- _DIRECTIONS_: In the entries below, the word "uffici" appears on some lines. Copy each of those lines.

Stored data
= Beginning of Section =
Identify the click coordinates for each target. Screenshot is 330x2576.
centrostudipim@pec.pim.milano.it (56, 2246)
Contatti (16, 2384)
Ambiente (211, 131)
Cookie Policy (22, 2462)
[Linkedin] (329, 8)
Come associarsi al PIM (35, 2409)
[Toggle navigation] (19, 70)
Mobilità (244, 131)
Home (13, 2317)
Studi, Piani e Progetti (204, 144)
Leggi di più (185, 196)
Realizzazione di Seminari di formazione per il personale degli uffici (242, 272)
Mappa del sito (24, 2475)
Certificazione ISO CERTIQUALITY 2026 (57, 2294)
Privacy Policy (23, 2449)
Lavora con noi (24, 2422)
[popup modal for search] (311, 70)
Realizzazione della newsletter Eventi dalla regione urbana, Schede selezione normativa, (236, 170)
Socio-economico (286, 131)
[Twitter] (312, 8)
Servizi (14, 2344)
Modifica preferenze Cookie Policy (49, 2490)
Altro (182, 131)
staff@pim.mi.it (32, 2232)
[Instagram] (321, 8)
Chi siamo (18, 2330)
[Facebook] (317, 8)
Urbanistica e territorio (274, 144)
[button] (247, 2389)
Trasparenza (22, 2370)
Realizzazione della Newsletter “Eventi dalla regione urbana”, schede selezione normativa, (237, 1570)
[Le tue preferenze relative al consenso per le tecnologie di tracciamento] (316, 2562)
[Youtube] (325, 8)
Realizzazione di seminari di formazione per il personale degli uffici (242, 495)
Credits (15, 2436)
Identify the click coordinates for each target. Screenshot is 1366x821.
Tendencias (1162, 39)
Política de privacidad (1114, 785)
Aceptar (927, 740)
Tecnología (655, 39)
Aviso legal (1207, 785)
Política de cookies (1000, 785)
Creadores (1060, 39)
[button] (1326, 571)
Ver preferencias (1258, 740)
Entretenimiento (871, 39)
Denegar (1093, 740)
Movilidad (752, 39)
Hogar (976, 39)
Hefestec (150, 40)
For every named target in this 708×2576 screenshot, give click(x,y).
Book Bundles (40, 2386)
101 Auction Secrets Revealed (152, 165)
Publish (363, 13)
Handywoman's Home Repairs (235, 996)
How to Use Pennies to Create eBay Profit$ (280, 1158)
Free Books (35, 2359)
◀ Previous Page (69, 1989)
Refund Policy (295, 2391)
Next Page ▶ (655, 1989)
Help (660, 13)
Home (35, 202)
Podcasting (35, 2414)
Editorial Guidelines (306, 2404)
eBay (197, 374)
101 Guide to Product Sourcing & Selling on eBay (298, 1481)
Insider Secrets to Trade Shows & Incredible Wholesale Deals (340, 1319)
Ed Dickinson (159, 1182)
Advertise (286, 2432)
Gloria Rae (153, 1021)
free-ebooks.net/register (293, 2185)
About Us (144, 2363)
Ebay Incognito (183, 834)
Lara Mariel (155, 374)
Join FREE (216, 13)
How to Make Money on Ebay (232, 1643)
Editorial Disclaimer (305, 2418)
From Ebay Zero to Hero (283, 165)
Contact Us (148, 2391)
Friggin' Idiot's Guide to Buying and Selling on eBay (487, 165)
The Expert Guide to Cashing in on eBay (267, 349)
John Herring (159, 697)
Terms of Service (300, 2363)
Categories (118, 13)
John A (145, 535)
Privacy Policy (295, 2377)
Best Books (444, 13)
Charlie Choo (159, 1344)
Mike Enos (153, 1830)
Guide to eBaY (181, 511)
= End of Section =
- _RESPONSE FOR THIS EXERCISE_:
Realizzazione di Seminari di formazione per il personale degli uffici (242, 272)
Realizzazione di seminari di formazione per il personale degli uffici (242, 495)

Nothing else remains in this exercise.